I suppose it depends on how you define healthy! Zucchini bread is a lovely treat to enjoy in moderation but I wouldn’t exactly consider it healthy.

The oil content has been reduced by using yogurt and applesauce and while the recipe calls for healthier alternatives like whole wheat flour, maple syrup and coconut oil, it still contains added sugar, flour and oil.

If allergies are a concern, the recipe is egg-free and dairy-free but it is made with whole wheat flour, so it does contain gluten.

How many calories are in zucchini bread?

This loaf contains just 312 calories per slice (including the walnuts), which is not bad compared to commercial varieties and makes it easy to fit into a nutrition plan.
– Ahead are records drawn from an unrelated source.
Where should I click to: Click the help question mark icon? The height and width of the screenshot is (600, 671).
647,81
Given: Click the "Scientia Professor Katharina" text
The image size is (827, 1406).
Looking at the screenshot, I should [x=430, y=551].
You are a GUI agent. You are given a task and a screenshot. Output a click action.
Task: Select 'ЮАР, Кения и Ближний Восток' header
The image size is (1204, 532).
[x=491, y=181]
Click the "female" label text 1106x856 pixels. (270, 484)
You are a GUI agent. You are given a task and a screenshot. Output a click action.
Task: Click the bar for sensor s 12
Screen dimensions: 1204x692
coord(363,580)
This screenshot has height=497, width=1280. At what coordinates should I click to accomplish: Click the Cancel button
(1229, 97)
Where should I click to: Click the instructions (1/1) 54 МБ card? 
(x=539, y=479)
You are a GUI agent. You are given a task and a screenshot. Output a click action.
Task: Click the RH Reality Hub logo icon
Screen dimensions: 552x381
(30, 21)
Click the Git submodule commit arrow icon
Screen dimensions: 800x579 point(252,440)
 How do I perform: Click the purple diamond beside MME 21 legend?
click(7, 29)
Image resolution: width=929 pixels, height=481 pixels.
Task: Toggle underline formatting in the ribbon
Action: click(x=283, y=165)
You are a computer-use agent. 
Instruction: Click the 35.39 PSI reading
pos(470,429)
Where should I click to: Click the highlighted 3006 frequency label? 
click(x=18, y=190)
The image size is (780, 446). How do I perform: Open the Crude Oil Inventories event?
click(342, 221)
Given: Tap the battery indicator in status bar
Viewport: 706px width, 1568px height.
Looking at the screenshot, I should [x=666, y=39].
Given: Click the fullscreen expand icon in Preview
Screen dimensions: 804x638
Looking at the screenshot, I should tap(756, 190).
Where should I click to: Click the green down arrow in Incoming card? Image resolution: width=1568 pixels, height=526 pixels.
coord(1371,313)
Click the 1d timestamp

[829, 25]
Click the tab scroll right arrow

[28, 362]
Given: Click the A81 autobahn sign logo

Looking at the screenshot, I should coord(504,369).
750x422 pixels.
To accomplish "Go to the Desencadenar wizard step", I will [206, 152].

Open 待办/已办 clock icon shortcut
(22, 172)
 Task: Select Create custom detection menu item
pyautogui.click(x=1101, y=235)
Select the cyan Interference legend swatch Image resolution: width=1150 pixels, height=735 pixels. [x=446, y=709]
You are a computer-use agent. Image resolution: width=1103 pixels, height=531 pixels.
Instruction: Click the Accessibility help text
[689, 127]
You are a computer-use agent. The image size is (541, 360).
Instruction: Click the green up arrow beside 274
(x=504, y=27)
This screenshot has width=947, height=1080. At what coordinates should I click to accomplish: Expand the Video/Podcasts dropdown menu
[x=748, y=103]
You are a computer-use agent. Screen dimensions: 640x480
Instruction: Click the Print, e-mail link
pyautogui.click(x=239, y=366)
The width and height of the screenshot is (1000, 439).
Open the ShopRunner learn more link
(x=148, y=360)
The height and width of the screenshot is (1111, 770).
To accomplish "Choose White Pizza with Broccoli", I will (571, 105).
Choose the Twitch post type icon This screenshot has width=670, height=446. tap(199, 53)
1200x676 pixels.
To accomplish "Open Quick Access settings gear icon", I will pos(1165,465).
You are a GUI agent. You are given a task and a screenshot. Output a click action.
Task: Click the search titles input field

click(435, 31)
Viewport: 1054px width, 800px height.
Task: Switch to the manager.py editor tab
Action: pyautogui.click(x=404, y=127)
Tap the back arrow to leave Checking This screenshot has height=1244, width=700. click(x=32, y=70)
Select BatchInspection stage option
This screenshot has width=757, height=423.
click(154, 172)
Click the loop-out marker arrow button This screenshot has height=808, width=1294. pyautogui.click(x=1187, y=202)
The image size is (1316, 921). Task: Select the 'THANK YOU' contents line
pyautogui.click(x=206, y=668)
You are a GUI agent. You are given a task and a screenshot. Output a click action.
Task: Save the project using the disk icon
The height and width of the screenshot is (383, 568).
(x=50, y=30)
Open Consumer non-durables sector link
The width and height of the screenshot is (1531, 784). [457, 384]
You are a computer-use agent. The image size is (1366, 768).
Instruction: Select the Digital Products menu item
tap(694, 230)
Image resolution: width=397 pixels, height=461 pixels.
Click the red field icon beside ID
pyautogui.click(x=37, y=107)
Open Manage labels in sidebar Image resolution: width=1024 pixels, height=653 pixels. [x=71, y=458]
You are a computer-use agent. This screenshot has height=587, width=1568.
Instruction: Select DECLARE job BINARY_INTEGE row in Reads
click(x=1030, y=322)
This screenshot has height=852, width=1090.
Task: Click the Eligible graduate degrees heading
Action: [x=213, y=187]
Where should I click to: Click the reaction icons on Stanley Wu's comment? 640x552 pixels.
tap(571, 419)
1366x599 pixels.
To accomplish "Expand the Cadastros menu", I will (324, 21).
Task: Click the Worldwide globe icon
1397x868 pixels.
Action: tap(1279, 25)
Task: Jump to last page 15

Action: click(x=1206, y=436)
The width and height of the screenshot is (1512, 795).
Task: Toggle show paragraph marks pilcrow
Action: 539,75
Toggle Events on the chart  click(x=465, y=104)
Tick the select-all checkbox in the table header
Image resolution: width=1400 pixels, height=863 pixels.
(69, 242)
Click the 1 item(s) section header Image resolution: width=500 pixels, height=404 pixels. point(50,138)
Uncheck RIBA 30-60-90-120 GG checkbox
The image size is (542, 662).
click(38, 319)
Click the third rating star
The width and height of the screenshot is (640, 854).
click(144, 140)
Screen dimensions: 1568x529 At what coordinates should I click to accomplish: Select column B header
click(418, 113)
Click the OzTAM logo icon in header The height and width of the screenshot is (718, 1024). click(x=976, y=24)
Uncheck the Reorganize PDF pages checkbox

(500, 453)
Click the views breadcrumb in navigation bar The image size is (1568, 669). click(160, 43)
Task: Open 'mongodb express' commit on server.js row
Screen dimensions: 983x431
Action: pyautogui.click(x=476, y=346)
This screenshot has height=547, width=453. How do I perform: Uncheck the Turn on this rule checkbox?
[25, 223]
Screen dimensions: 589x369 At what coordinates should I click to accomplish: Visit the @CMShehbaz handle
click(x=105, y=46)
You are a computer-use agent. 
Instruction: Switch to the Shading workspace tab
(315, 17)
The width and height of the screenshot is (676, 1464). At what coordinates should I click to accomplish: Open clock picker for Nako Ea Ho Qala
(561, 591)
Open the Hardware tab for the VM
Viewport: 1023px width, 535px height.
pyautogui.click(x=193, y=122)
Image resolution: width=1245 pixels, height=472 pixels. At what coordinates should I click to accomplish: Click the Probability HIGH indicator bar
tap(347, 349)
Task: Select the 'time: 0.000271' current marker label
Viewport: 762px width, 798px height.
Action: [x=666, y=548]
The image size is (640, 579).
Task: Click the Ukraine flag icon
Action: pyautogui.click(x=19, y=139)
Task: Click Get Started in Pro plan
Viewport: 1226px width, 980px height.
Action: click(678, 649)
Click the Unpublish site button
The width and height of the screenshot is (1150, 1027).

For a lighter loaf, slice the bread into 10 portions instead of 8.

Expert Tips

  • Measuring: Use a kitchen scale to measure ingredients for best results and easy measuring. By using the tare function you can add your ingredients directly to the bowl following the noted measurements.
  • Zucchini: Don’t skip removing excess water from the zucchini otherwise your loaf will be soggy.
  • Using Coconut Oil: Make sure your applesauce and yogurt at at room temperature before mixing with the coconut oil otherwise the oil will solidify. If you substitute canola, olive or avocado oil, you don’t need to worry about that.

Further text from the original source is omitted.